Electric vehicles to get free parking if new laws are put in motion
ELECTRIC car drivers could get prime city parking spots free of charge under legislation being introduced by Transport Minister Leo Varadkar.
New measures to allow local authorities to reserve certain parking spots for electric vehicles -- and waive or reduce parking charges for their use -- are set to be tabled within weeks.
The move is aimed at encouraging more drivers to switch to clean electric cars, as currently there are only around 200 such vehicles on the road.
The ESB has rolled out 233 public recharging points, and said it will have 1,500 in place by 2013, but currently drivers can find access to roadside charge points hindered because there's nothing to stop other motorists parking at the bays.
Fine Gael TD Eoghan Murphy drafted the Smarter Transport Bill because a major stumbling block in current legislation means local authorities cannot even designate on-street recharging stations for electric vehicles only.
"Recharging stations like individual mini-petrol stations are being rolled out nationwide, but you currently have the ridiculous situation where an electric car driver can't refuel because a normal car is hogging the space," he said.

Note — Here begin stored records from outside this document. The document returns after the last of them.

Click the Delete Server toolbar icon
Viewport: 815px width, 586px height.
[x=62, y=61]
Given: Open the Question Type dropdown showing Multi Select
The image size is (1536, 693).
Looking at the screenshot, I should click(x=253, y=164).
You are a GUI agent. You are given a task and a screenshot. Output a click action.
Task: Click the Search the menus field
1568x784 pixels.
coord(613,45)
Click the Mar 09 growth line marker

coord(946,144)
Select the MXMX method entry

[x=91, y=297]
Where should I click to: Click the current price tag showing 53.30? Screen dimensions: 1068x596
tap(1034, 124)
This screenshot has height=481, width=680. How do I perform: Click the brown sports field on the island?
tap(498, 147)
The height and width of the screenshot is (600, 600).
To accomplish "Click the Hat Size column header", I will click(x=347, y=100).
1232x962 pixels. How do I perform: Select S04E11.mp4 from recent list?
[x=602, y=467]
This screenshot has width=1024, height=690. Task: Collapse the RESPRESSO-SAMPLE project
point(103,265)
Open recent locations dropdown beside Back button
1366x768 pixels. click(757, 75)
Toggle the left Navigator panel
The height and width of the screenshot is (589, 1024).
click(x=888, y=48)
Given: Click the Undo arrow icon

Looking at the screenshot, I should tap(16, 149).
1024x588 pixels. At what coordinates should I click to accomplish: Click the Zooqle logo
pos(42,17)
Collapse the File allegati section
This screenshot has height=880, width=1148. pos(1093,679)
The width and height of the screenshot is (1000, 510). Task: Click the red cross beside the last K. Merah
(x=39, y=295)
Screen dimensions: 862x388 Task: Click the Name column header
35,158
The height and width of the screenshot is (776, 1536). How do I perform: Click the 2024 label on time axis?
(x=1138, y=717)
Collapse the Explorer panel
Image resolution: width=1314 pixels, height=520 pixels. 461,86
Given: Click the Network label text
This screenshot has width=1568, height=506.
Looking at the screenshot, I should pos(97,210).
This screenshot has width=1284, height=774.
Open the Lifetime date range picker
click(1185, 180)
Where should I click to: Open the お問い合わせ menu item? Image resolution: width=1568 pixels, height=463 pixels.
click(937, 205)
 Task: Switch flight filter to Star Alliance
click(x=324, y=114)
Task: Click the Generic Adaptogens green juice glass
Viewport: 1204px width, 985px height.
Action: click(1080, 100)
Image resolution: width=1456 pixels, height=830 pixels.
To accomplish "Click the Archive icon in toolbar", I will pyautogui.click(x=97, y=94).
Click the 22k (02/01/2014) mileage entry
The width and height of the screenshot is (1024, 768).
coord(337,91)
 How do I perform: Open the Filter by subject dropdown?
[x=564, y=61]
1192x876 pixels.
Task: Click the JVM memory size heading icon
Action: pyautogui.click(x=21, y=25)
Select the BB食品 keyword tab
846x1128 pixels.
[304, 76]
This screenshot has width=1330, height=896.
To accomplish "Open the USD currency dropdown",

"Local authorities would also be able to say electric cars can get half price or free parking in certain spots, which are the kind of incentives we need to encourage their use," he said.
A spokesman for Mr Varadkar said he supported the measures and planned to incorporate the legislation within a forthcoming road traffic bill to ensure it could get passed into law this year.
Electric car owner Brian Cullen said this was an important measure, and further incentives like zero road tax and allowing electric cars to use bus lanes should be considered.
The industry has hit back at claims the electric car project has been a flop, claiming Ireland is now rolling out a world-class infrastructure, with "futureproof" recharging facilities unlike other countries that will have to upgrade theirs.
Over 100 jobs have been created in the rollout, including 18 in the ESB so far and a number of Irish companies have helped develop technology, apps and equipment such as charging points and cables that could provide valuable export opportunities, said ESB ecars Managing Director Paul Mulvaney.
This includes Wicklow company JTM Power, which has developed the world's first portable charger for electric cars which it hopes to sell internationally to recovery services like the AA.
Enterprise Ireland will showcase these companies at a major international conference on electric vehicles being held in Dublin in July, in the hopes of getting overseas buyers interested.
The target of getting 200,000 electric cars on Irish roads by 2020 and creating 600 jobs might seem like a long way off, but sky-high oil prices and vastly lower running costs would soon convince motorists to go electric, said Mr Mulvaney.
"We've taken an 'if you build it, they will come' approach, and all the trends are in the right direction.
"All the car companies have an electric vehicle programme so it's going to become a really viable option as the price gap narrows with other vehicles," he said.